Processing Amazon S3 Logs
I saw a blog post on reddit today about processing Amazon S3 logs. It went into a lot of the detail about how to set up logging and stuff (although I believe I just used jets3t to set mine up), but nothing about how to process them with a log processing tool.
I wrote a log merge tool a long time ago for collecting large numbers of logfiles from various servers, sorting them, and sending them through a normal web processing tool that accepts CLF. Five or so months ago, I needed a way to process my S3 logs, so I modified my tool to accept them as input while producing the same output.

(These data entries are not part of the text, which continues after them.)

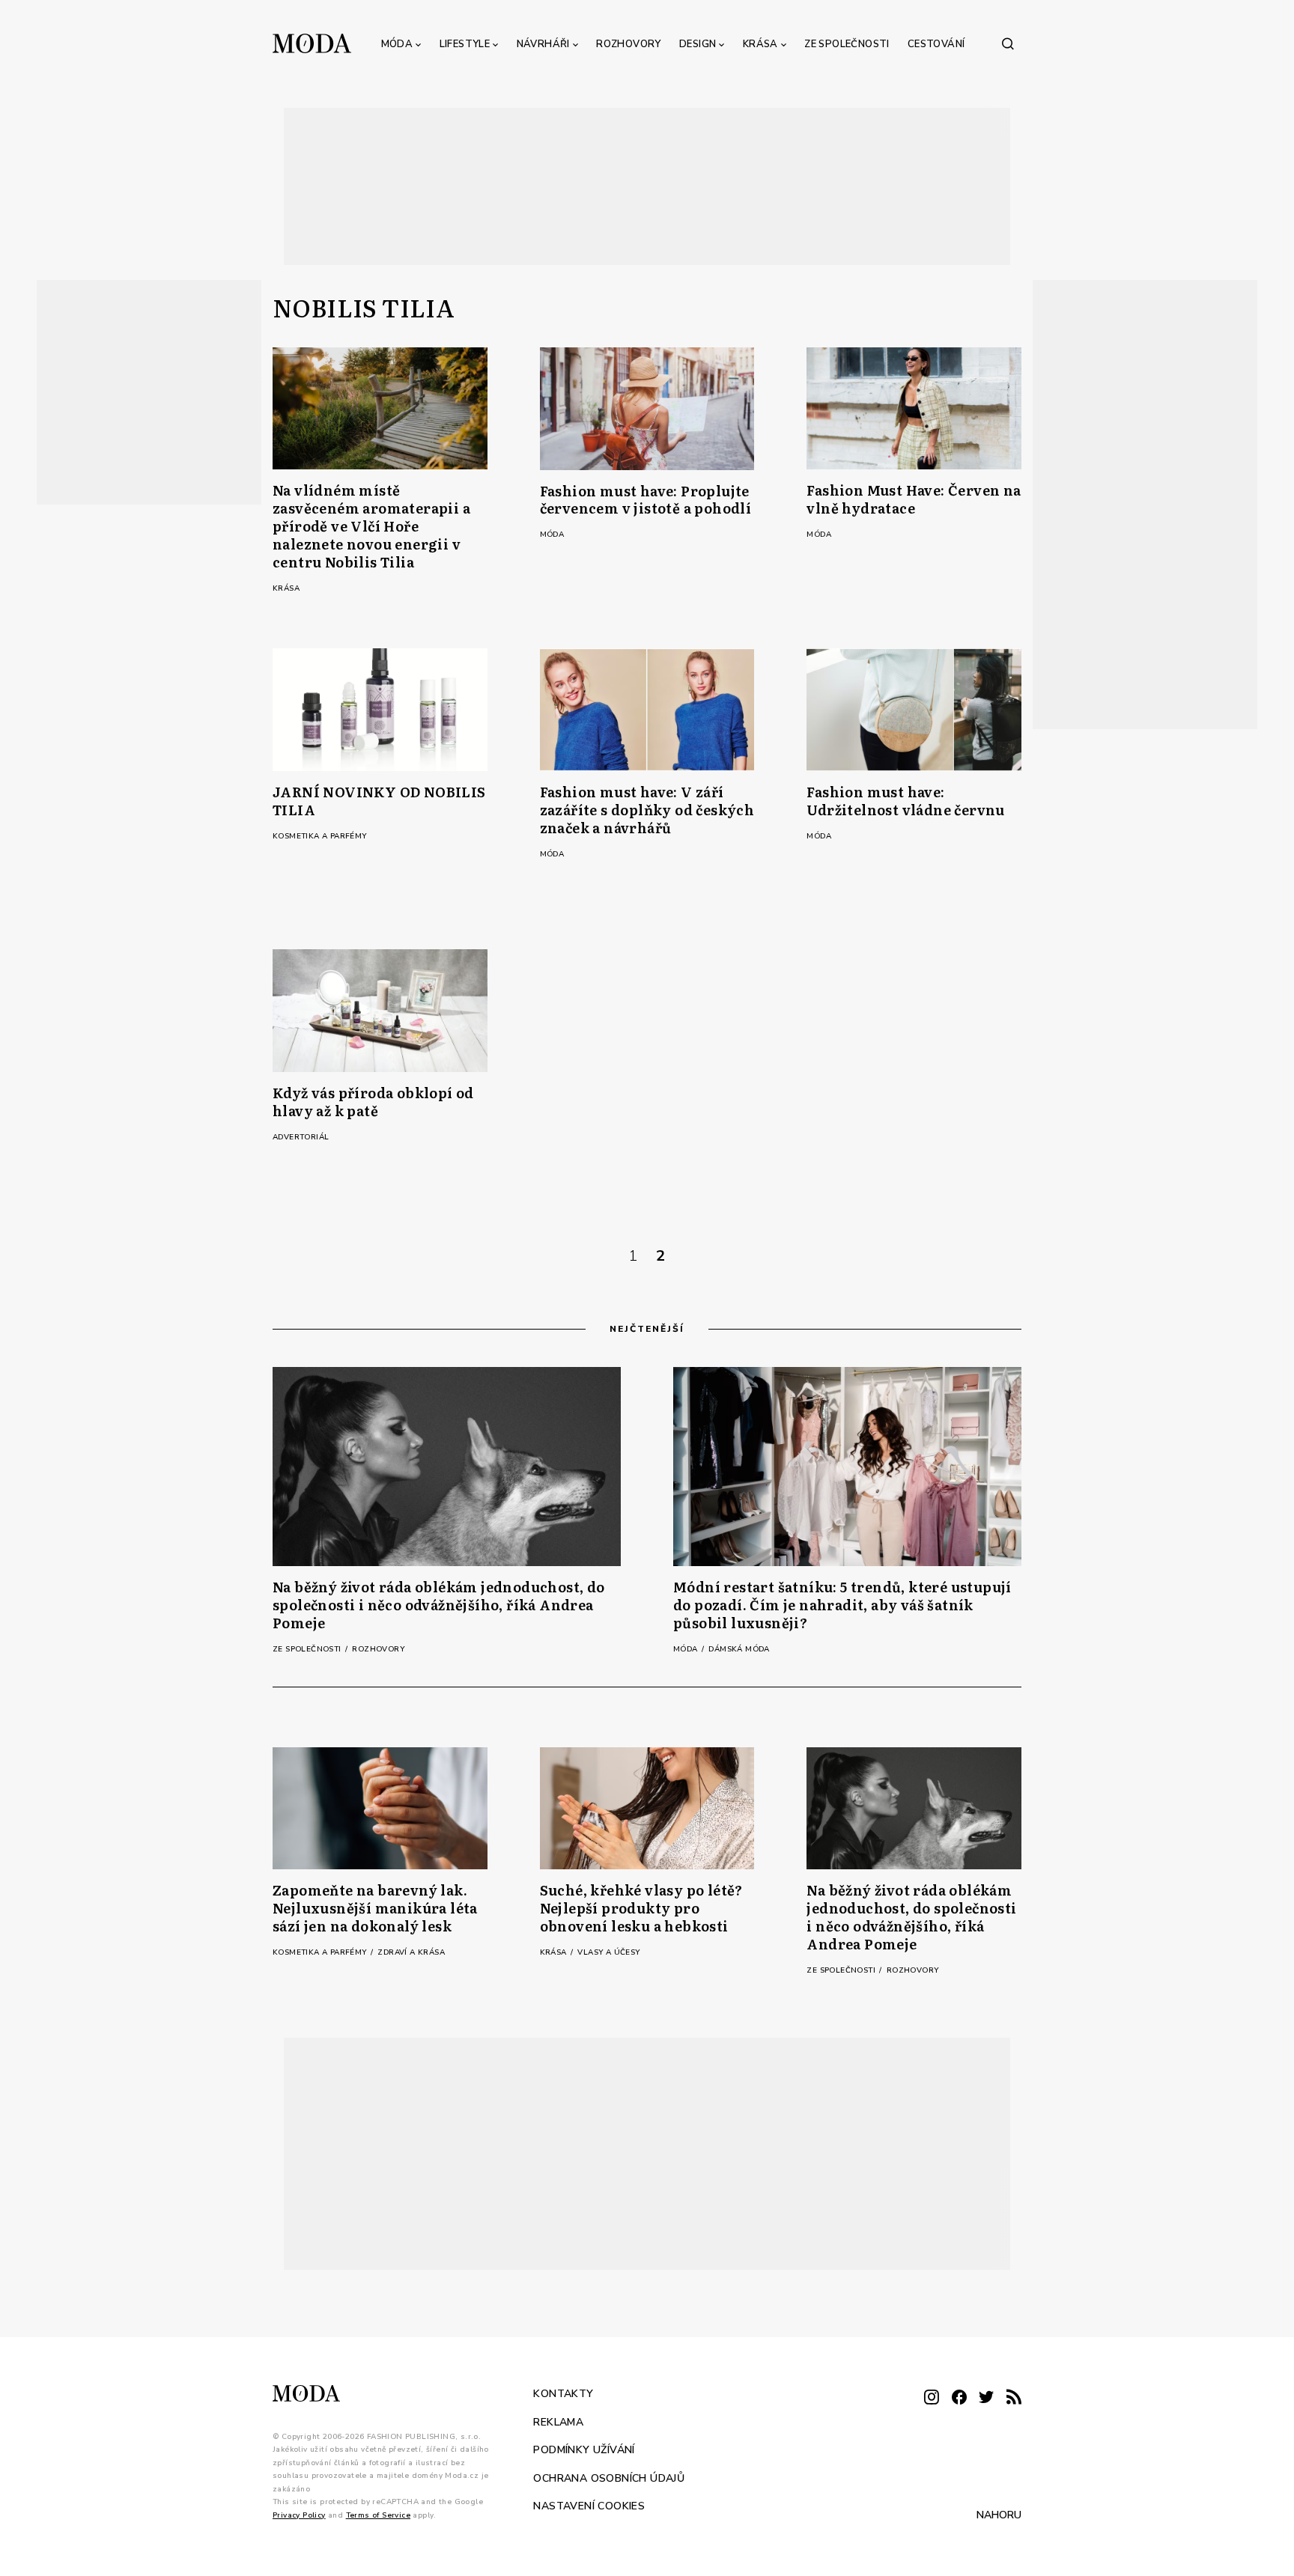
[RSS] (1013, 2398)
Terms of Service (378, 2514)
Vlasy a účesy (608, 1952)
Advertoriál (301, 1137)
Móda (397, 44)
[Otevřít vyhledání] (1007, 43)
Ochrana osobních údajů (608, 2477)
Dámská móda (738, 1649)
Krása (760, 44)
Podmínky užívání (583, 2450)
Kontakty (563, 2394)
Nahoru (998, 2515)
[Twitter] (986, 2398)
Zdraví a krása (411, 1952)
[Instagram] (931, 2398)
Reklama (558, 2421)
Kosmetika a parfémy (320, 836)
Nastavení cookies (589, 2506)
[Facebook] (959, 2398)
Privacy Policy (299, 2514)
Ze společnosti (847, 44)
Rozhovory (628, 44)
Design (697, 44)
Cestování (936, 44)
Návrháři (543, 44)
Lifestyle (465, 44)
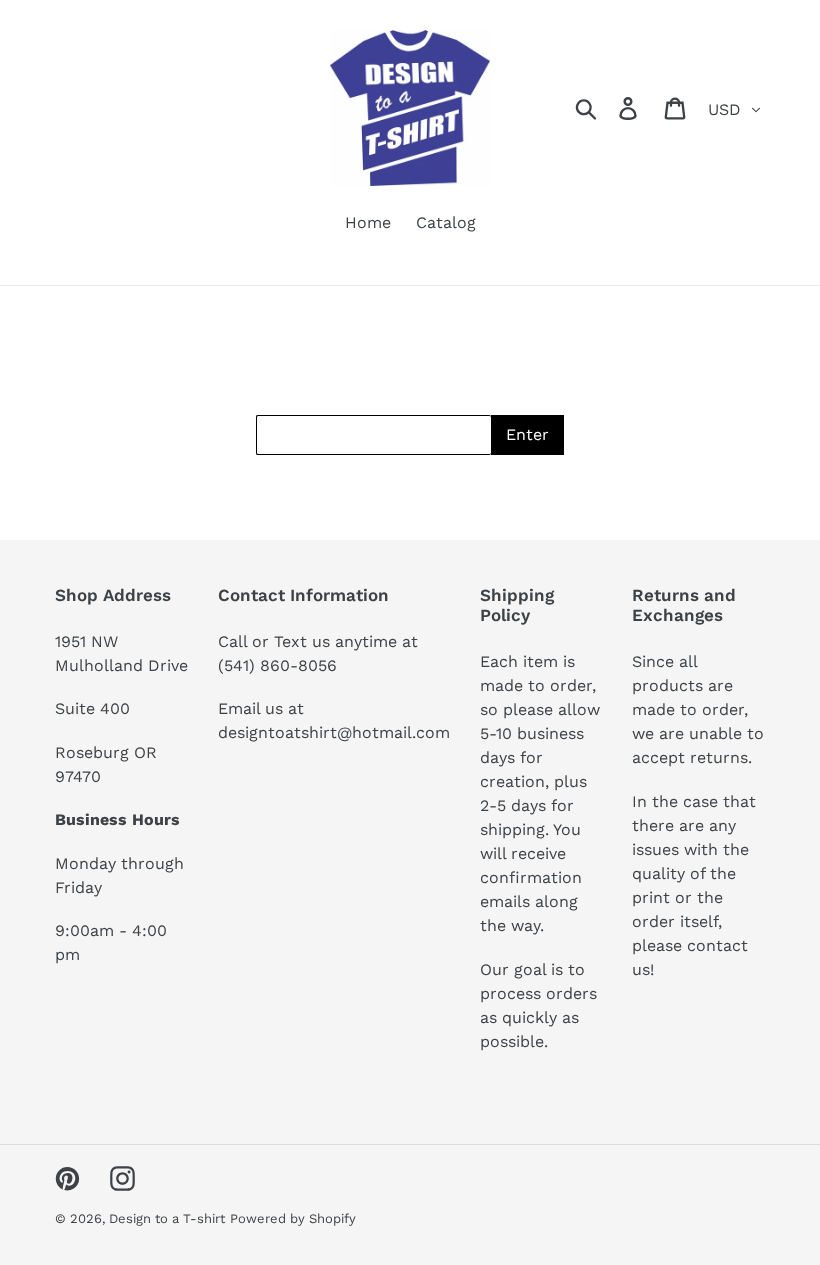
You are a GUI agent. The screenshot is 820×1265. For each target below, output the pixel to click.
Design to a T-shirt (167, 1218)
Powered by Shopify (293, 1218)
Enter (527, 434)
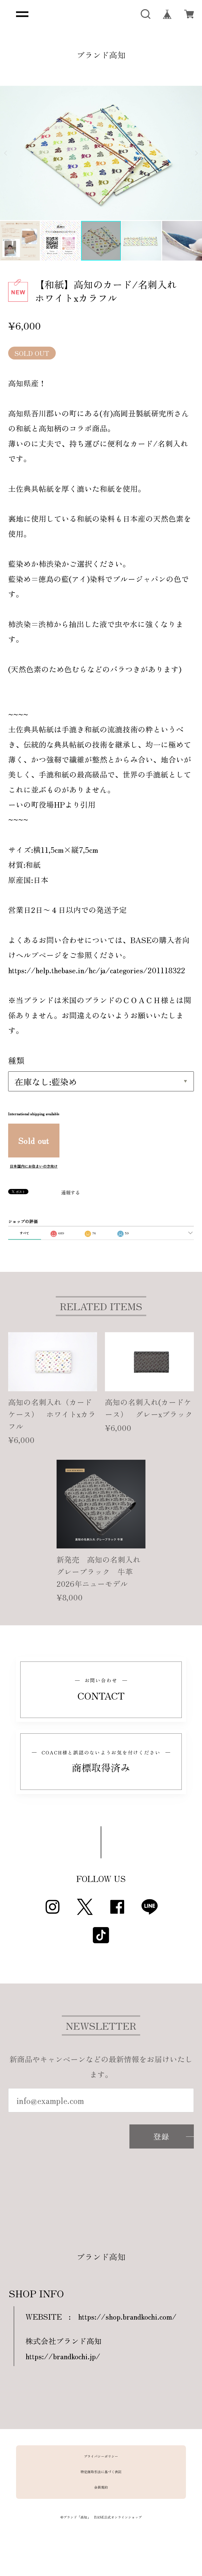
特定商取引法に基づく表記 (101, 2472)
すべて (24, 1233)
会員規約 (101, 2487)
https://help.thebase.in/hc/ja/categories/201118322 (96, 970)
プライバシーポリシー (101, 2456)
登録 (161, 2136)
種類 (16, 1060)
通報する (70, 1192)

Since one of the primary design goals is to be able to handle a large number of logs, I most commonly take the file list on stdin. Here is a pseudo-shell example of how I process my S3 logs:
# s3sync -> a directory called l find l -type f | logmerge | webalizer -o report
The above currently processes 4,440 files (I'm not a very heavy S3 user). It does so without hitting my 256 descriptor ulimit, and without needing to have its input sorted in any particular way.
I'm fairly satisfied with the results and the performance. The current tip is written in C++ (sort of) and uses boost's regex to grok the input. I've an older revision in there that is pure C and uses PCRE, but it's no longer maintained.
I wouldn't consider this a finished project, but it does what I need quite well. I'd welcome any input (or patches!) from anyone who might get more use out of it.